Who Controls the Internet? Illusions of a Borderless World is a 2006 book by Jack Goldsmith and Tim Wu that offers an assessment of the struggle to control the Internet. Starting with a discussion of the early vision of a borderless global community, the authors present some of the most prominent individuals, ideas and movements that have played key roles in developing the Internet. As law professors at Harvard and Columbia, respectively, Goldsmith and Wu assert the important role of government in maintaining Internet law and order while debunking the claims of techno-utopianism that have been espoused by theorists such as Thomas Friedman.

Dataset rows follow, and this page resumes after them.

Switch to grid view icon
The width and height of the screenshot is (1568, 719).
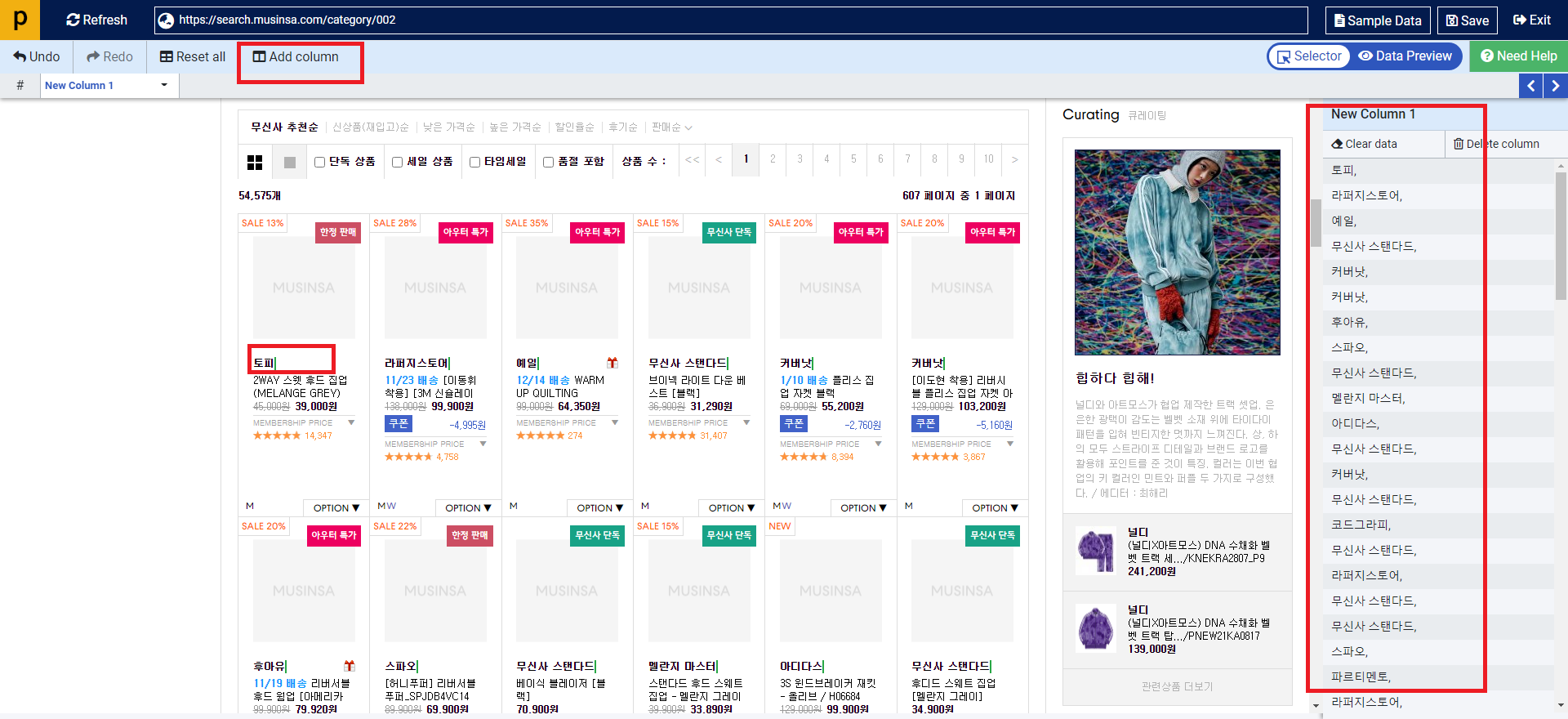[x=255, y=162]
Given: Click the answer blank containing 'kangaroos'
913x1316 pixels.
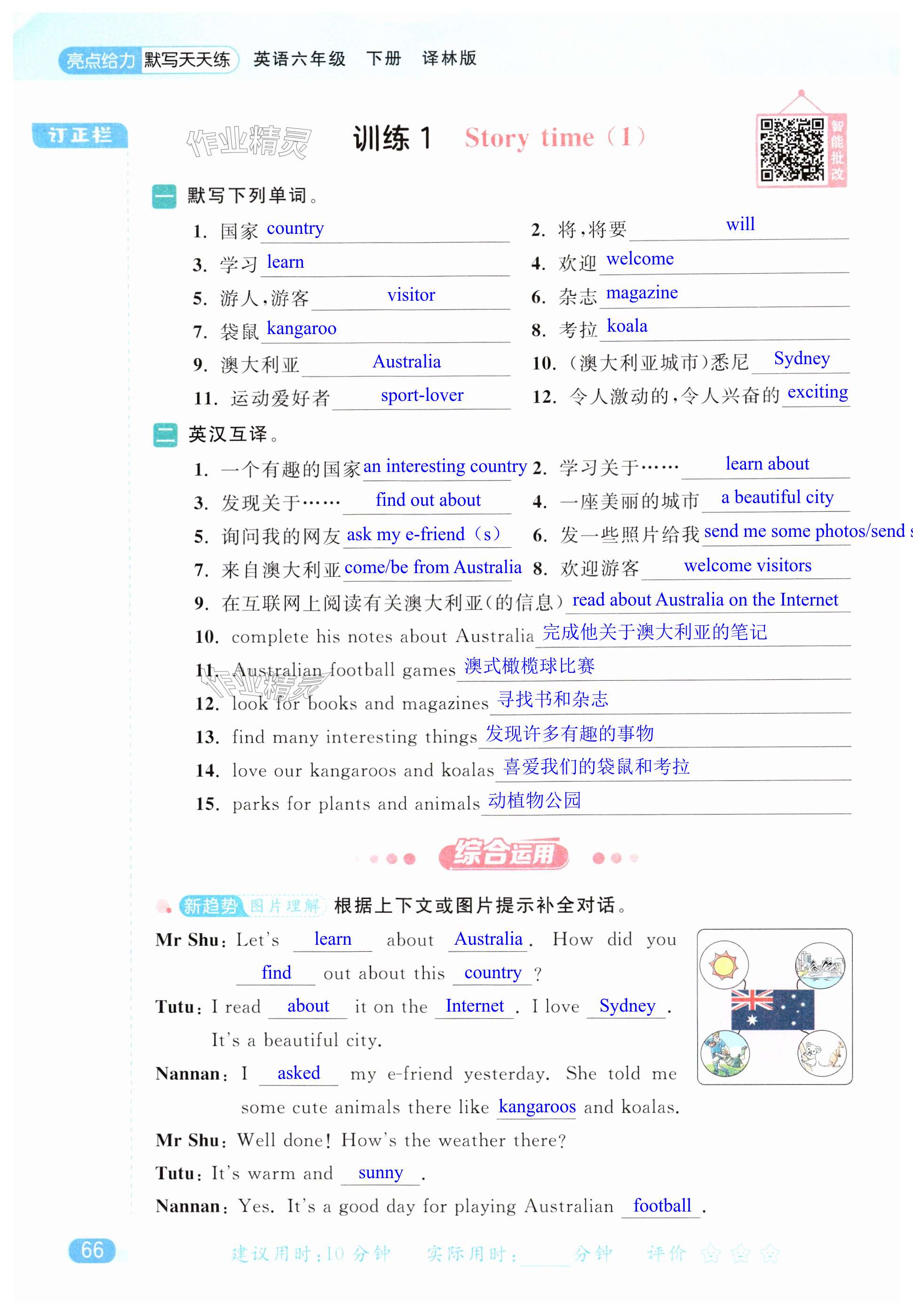Looking at the screenshot, I should click(x=537, y=1107).
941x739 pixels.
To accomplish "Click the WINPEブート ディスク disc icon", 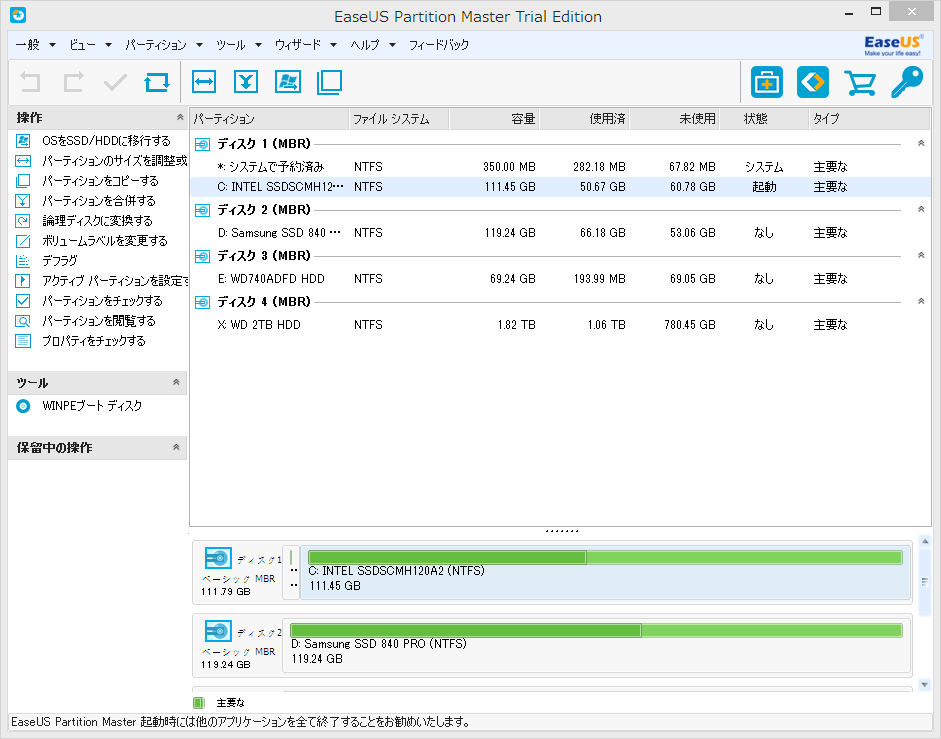I will coord(23,406).
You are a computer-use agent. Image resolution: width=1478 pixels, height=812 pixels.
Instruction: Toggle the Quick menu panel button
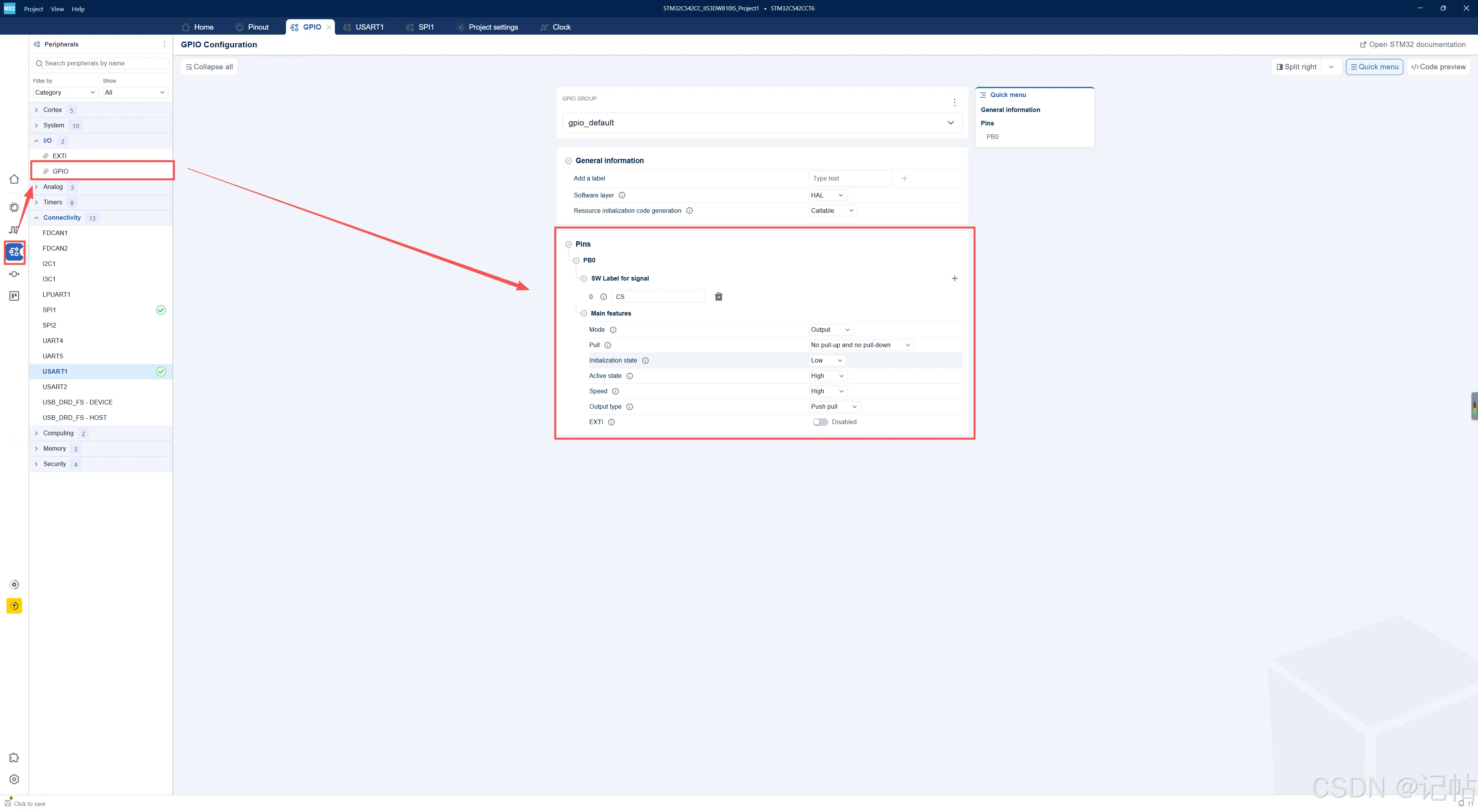click(1374, 67)
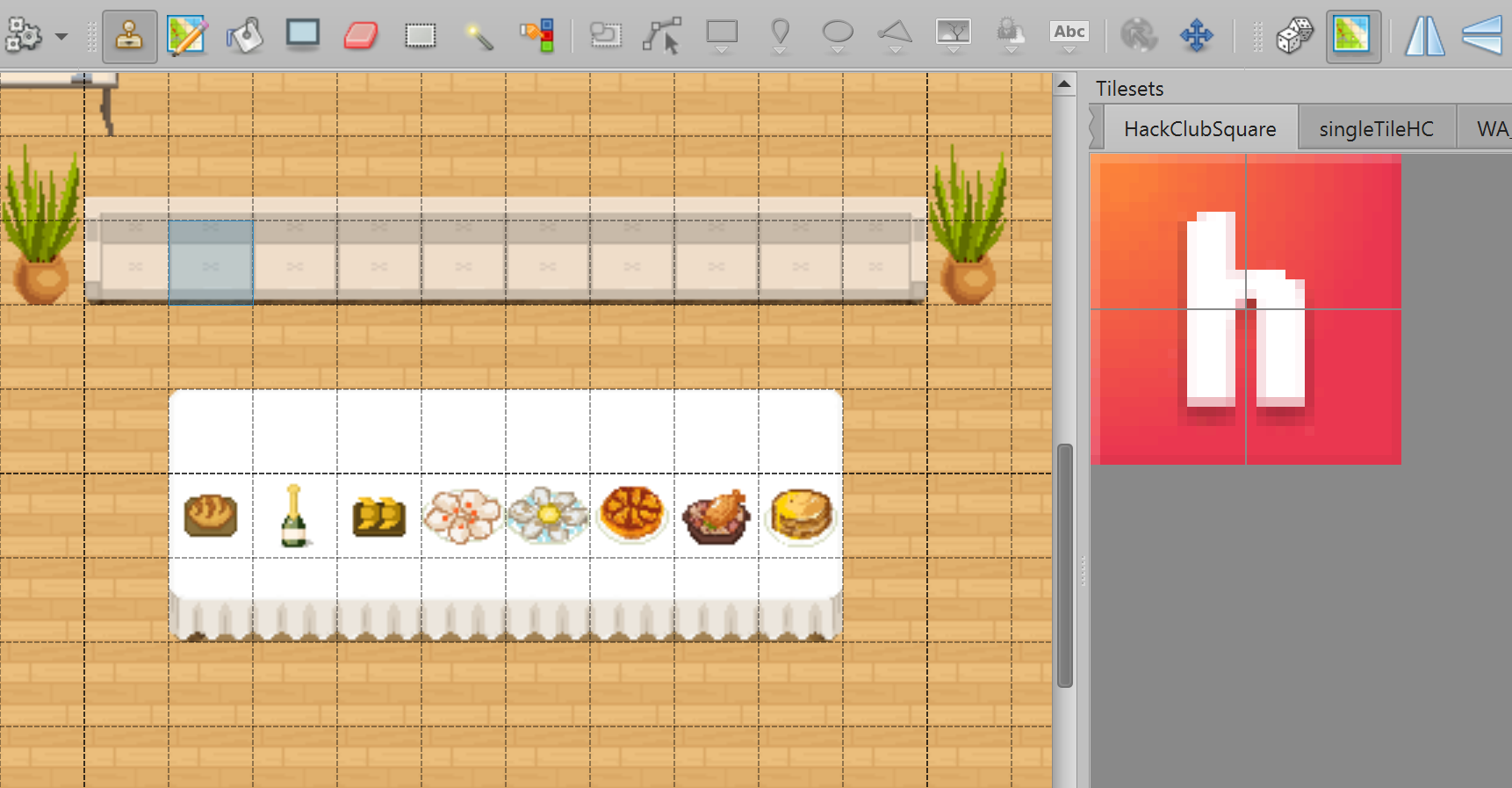
Task: Toggle Random Mode dice button
Action: 1294,36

Goldsmith and Wu conclude that the importance of governmental coercion on the Internet has been seriously underestimated, writing that "the failure to understand the many faces and facets of territorial governmental coercion is fatal to globalization theory as understood today, and central to understanding the future of the Internet" (184).
The book has three parts.
The authors discuss the early days of the Internet through the 1990s, when Julian Dibbell and John Perry Barlow articulated a vision of free Internet that gained wide currency in the public imagination. The Electronic Frontier Foundation worked to protect the Internet from regulation in the belief that a free online community might unite people and eliminate the need for government. Jon Postel was the ultimate authority over Internet domain names.
Goldsmith and Wu describe key changes in control over the Internet that occurred in the 1990s, beginning with consolidation of power by the U.S. Department of Defense (DoD) in the 1990s. A DoD subcontractor called Network Solutions, Inc., became the ultimate authority over Internet naming conventions in 1991. Although Postel remained functionally in control for a few more years, "the transfer of partial authority to Network Solutions was a crucial turning point in Internet history. For the first time, administration of part of the Internet's naming system would be in the hands of a for-profit company" (35).
In 1995, Network Solutions began charging individuals to register domain names. This brought the company, which had a monopoly on issuing domain names, large profits. When the International Ad Hoc Committee, set up by the Internet Society, released an "Internet Constitution" in 1997, they met with hostility from the U.S. government and were ultimately thwarted (41–43).
Jon Postel met an even more direct response when he attempted to retake control over the root naming and numbering system in 1998. Hours after Postel asked eight regional operators for root control over the Internet, he received threats of legal and economic repercussions from federal agent Ira Magaziner. Network Solutions has retained final authority over Internet domain names ever since (44–46).
No longer an international phenomenon, the Internet has become quite different for its users in different countries. One reason for differentiation across nations is that users want information presented in their local language and context. Advertisers likewise want to present information to interested audiences, which tend to be geographically specific (58–63).
Goldsmith and Wu also describe how governments began to pressure or control local intermediaries in order to restrict Internet content. Examples include:
The authors also describe the U.S. battle between the RIAA and file-sharing services such as Napster and Kazaa. They note the ironies of Kazaa's position: partly in defiance of U.S. law, but partly reliant on it to maintain order internally (117–118). Goldsmith and Wu describe the emergence of Apple's iTunes Store as a legal alternative, made preferable by government enforcement of laws against peer-to-peer file-sharing (118–121). They compare the small number of persistent underground file-sharers to groups of Chinese dissidents talking in obscure code, arguing that these groups do not pose a major threat to the interests of business and government: "Ironically, then the most rebellious filesharing programmers can become handmaidens of the government's will. What secretive darknets do is zone the music world, dividing music consumers on the basis of free time and computer ability" (123).
The authors present eBay as a case study in the usefulness of governments in protecting commerce. They describe how the eBay community, during its small beginning phase, relied on goodwill, public ratings, and mediation to navigate disputes among customers (130–132). As the site grew larger, so did the number of malicious users (132–136). Eventually the site was forced to turn to governments for real law enforcement (136–139). Now, eBay works closely with law enforcements systems in the countries where it operates (143–145).
According to the authors, eBay, the case of an Australian libel lawsuit against a U.S. publisher (147–148), and Microsoft's acquiescence to European Union (EU) regulation of its Passport service (173–177) are examples of how the bordered Internet seeks to protect citizens from harm. They argue that as a communications medium, the Internet is not unlike other technologies that have come before and therefore the Internet is not likely to displace territorial government. Rather, it is more likely, the authors speculate, that cultural and political differences may be leading us into a technological Cold War where the U.S., EU and China develop their own competitive Internet platforms.